Comme une équipe bien rodée par un nombre incalculable de corvées effectuées ensemble chaque matin – je passe la totalité de mes heures de colle au dur labeur avec lui depuis que De Clermont a compris que cuisiner n'avait, pour moi, rien d'une corvée –, nous transférons rapidement les trois cartons dans le 4x4 avant de nous mettre en route pour l'infirmerie. Après avoir ouvert une porte de secours pour réduire le chemin à parcourir encombrés de notre lourde cargaison, nous répétons l'opération sous la supervision d'Amanda. Les choses se corsent à l'étape du montage mais nous finissons notre labeur juste avant que ne sonne l'heure de ma libération.

Alors que je prends la poudre d'escampette pour mon moment préféré de la matinée – le petit déjeuner –, Amanda m'arrête dans un couloir.

— Will, tu veux que je te fasse une absence pour aujourd'hui ? Je devine clairement que tu as veillé toute la nuit et avec tes problèmes récurrents de sommeil, je ne voudrais pas que tu me fasses un malaise en classe.

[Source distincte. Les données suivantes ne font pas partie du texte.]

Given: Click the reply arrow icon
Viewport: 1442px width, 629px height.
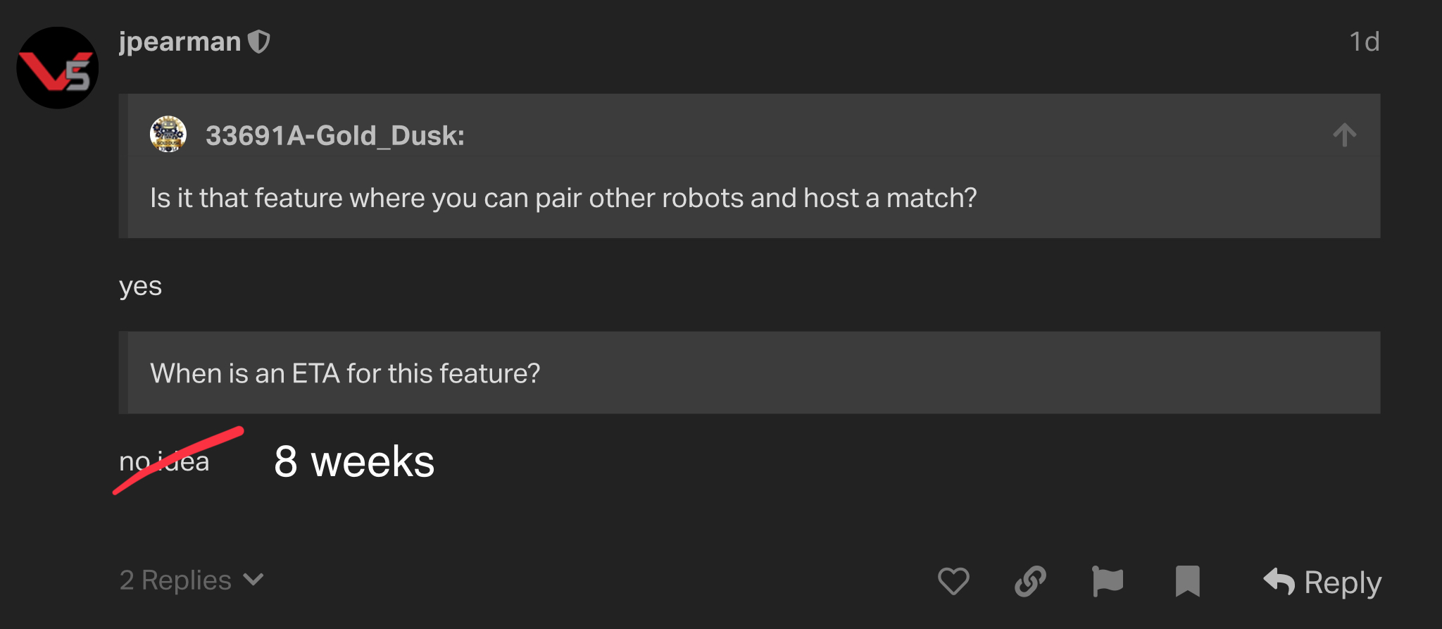Looking at the screenshot, I should click(x=1279, y=581).
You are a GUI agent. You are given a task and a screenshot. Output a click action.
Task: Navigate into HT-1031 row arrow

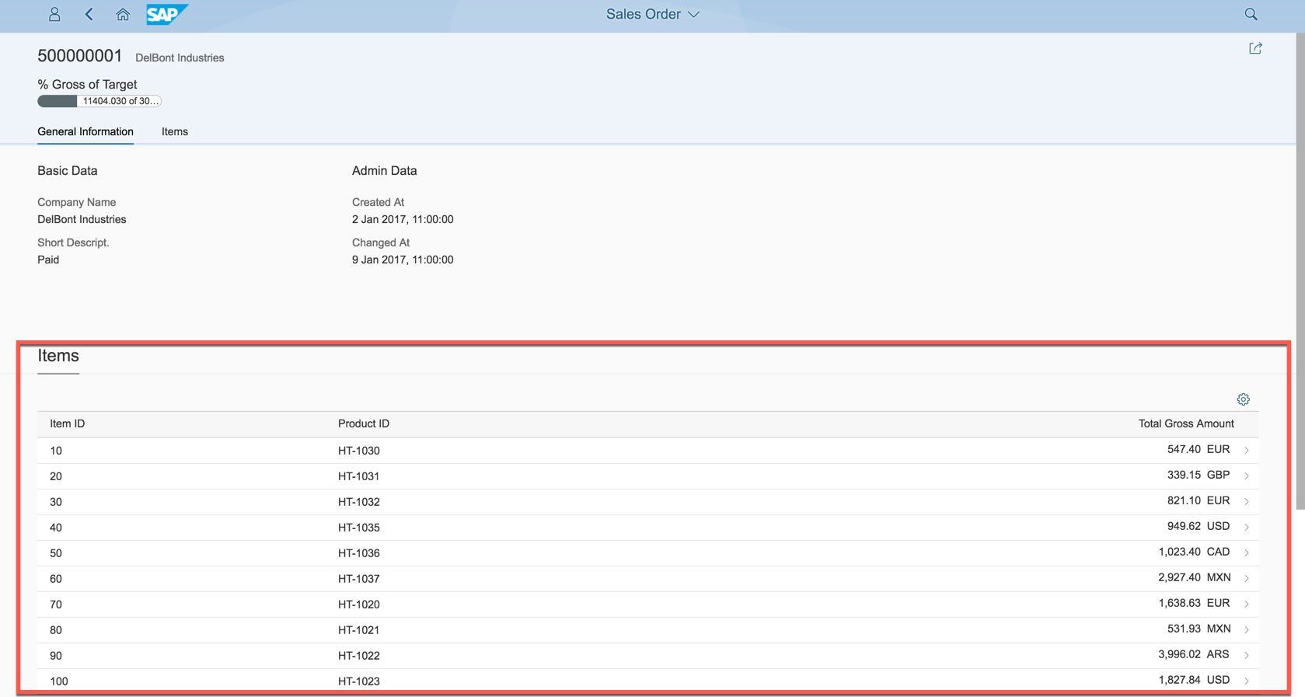1247,476
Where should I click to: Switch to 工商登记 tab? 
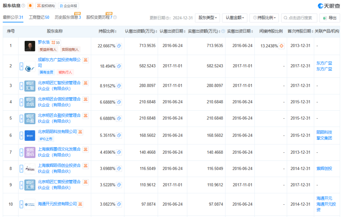point(39,17)
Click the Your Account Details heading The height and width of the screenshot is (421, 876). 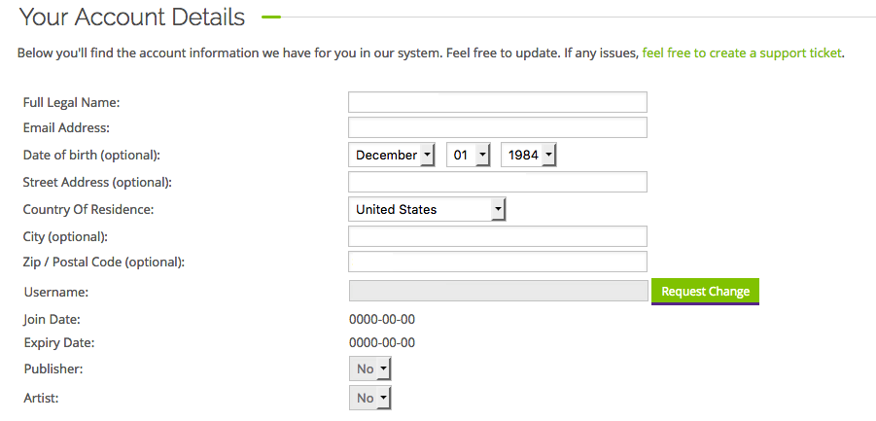tap(132, 17)
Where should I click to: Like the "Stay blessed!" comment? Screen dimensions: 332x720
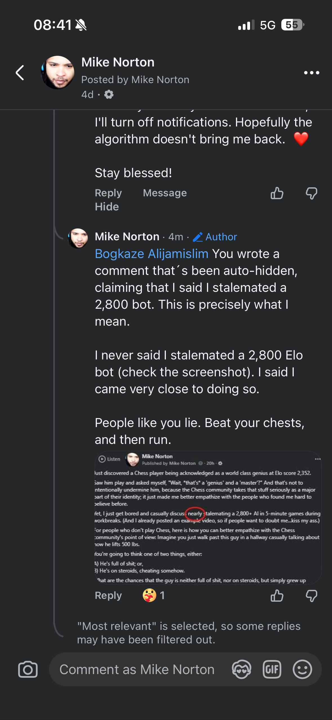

— Tout va bien, pas besoin, affirmé-je. Je ne peux pas me permettre une absence, vous le savez très bien et puis j'ai pas une grosse journée. J'irai faire une sieste sur mon heure de libre après manger, c'est promis.

Elle hausse un sourcil dubitatif, les mains sur les hanches, autoritaire. Je m'empresse de déguerpir avant qu'elle ne pose la question fatidique. Qui ne tarde pas à venir.

— Tu prends les somnifères que je t'ai donnés au moins ?

— Je le ferai quand j'en aurais vraiment besoin, promets-je une nouvelle fois depuis le milieu du couloir.

— Will ! crie-t-elle à son tour tandis que je m'éloigne, tu es certes ma patiente préférée la plus régulière, mais j'aimerais bien te voir un peu moins !

Sa remarque m'arrache un éclat de rire. Selon Amanda, j'ai le record de visites à l'infirmerie depuis que je suis arrivée ici, ses patients aux traitements permanents mis à part, et jamais pour des broutilles. Si c'est devenu un sujet de plaisanterie entre nous, il n'en reste pas moins que l'infirmière en chef s'inquiète beaucoup – trop – pour moi.

— Je tâcherai de m'en souvenir ! A très vite ! la nargué-je.

— Ah les gamins, je vous jure... l'entends-je soupirer pendant qu'elle regagne l'infirmerie.